Don’t expect to be given anything. Every qualified person deserves equal opportunities in the workplace, but no respectable company should hire or promote someone solely because they’re a man or a woman — diversity should never be about checking boxes. It’s about finding the best talent for the job, regardless of who they are. A company’s success depends on that. And society’s advancement depends upon each of us every day giving our very best efforts.
My advice: Simply make yourself the best person for the job. Make bold career aspirations for yourself, but then take responsibility for laying the groundwork for getting there; don’t ever put the success of your career in someone else’s hands.
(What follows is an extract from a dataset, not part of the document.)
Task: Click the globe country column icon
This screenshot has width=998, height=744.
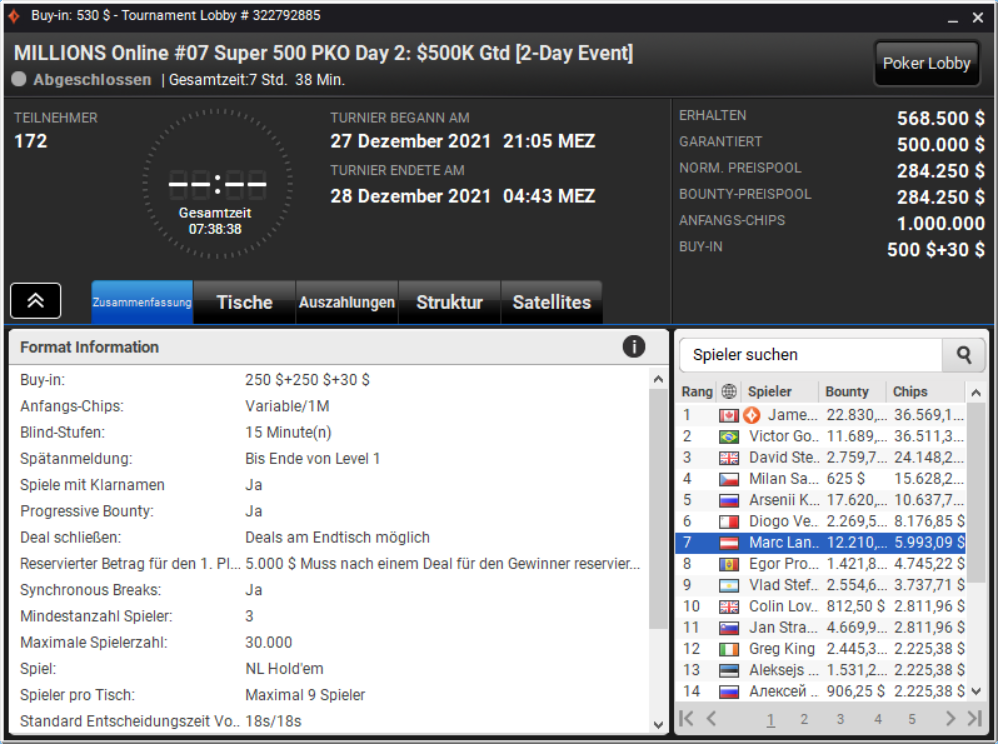Action: (729, 391)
But it’s also important to stay grounded in the reality of your current situation. I’ll never forget an interview I had with a young woman a few years ago about a job opportunity. She was right out of college, and as soon as she walked into the interview, she made it clear that she wanted to be a principal within five years. That was not an attainable reality for her at the time, but that’s not to say she couldn’t eventually reach that goal. So become very self-aware and work on yourself and your mindset; always remain grounded, and if you feel like you are being held back from something you deserve, find positive ways to be heard and effect change.
Learn from others. As I said, when I was starting my architecture career, there weren’t any female leaders to seek out for guidance. Thankfully, I had many male mentors who saw the value women brought to the profession, who were active parents and struggled themselves to integrate little league games alongside business travel. There were also historical role models I admired — like Rosa Parks for her dignity and quiet fortitude, among others. Today, we have so many amazing women to learn from who have most likely experienced any challenge you may encounter. At CannonDesign, Hilda Espinal has risen to the top as a woman architect of color — and Abbie Clary, Deb Sheehan, Meg Osman, Cynthia Walston, Lynne Deninger, Carisima Koenig, Patricia Bou, and so many others have forged successful and inspiring careers within the profession.
My advice: Young designers today have more opportunities to learn from mentors than ever before. Harness these opportunities! Whether through formal mentorship or not, reach out and talk to people who have experienced the type of success you seek and get advice on the challenges you may be encountering.
I realize some of you may disagree with some or all of my advice — but that’s great! Diversity of thought is key to move equality forward. This is my experience, and everyone has their own unique story to tell and their own path to travel. By examining our individual mindsets, bringing our voices together and sharing our experiences, we can help our industry effectively press for progress.